First-time claims for U.S. unemployment benefits fell by much less than expected in the week ended June 20th, according to a report released by the Labor Department on Thursday.
The report said initial jobless claims dropped to 1.480 million, a decrease of 60,000 from the previous week’s revised level of 1.540 million.
Economists had expected jobless claims to tumble to 1.300 million from the 1.508 million originally reported for the previous week.
Jobless claims pulled back further off the record high of 6.867 million set in late March, although the pace of decline has slowed considerably in the past two weeks.
The total number of initial jobless claims since the coronavirus-induced lockdowns began in March now exceeds 47 million.
The Labor Department said the less volatile four-week moving average of claims slid to 1,620,750, a decrease of 160,750 from the previous week’s revised average of 1,781,500.
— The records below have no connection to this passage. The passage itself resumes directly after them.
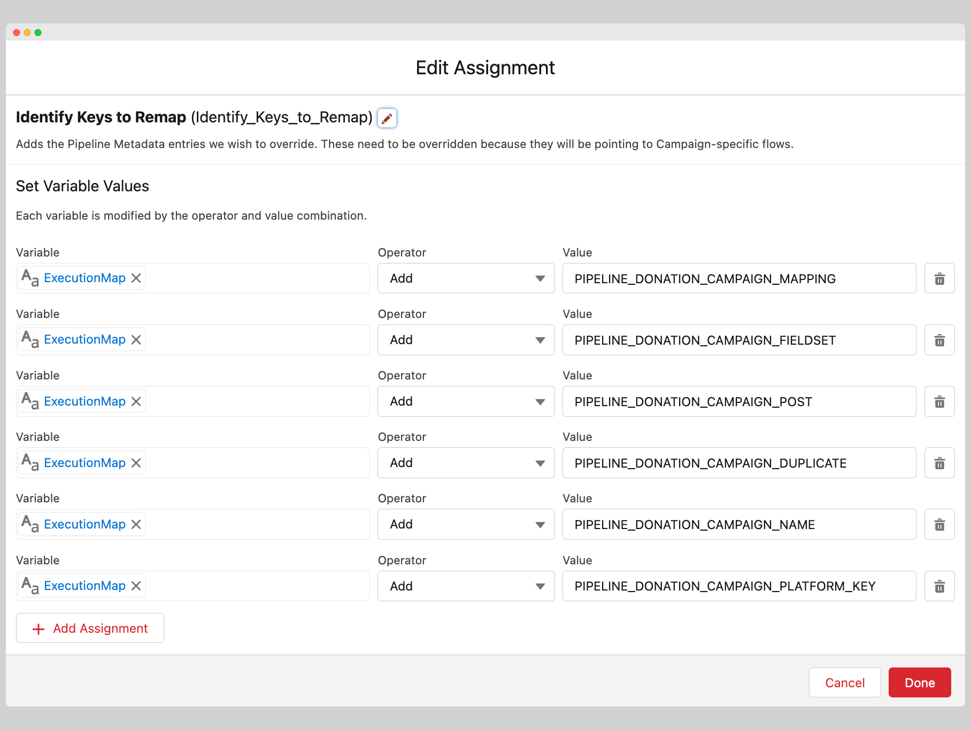971x730 pixels.
Task: Delete the PIPELINE_DONATION_CAMPAIGN_NAME assignment row
Action: coord(939,524)
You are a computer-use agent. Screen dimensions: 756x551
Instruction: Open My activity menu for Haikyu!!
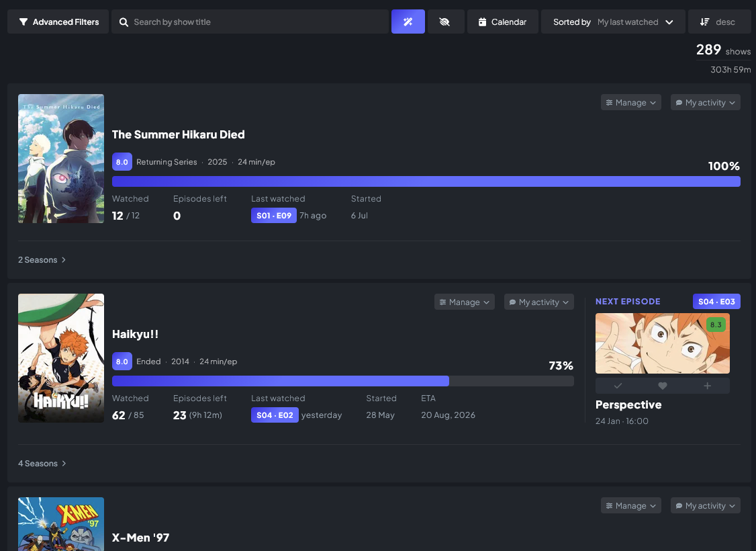(x=538, y=302)

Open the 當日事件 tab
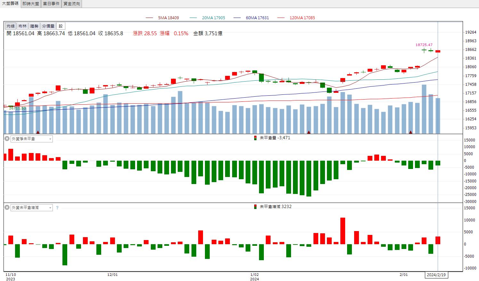[x=51, y=4]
Continuing claims, a reading on the number of people receiving ongoing unemployment assistance, also tumbled by 767,000 to 19.522 million in the week ended June 13. With the decrease, continuing claims hit their lowest level since mid-April but remain significantly elevated.
The four-week moving average of continuing claims fell to 20,421,250, a decrease of 329,750 from the previous week’s revised average of 20,751,000.
“While the number of continuing claims declined, suggesting some workers may be getting rehired, the recovery in the labor market will be slow and fitful,” said a note from economists at Oxford Economics.
Next Thursday, the Labor Department is scheduled to release its more closely watched report on the employment situation in the month of June.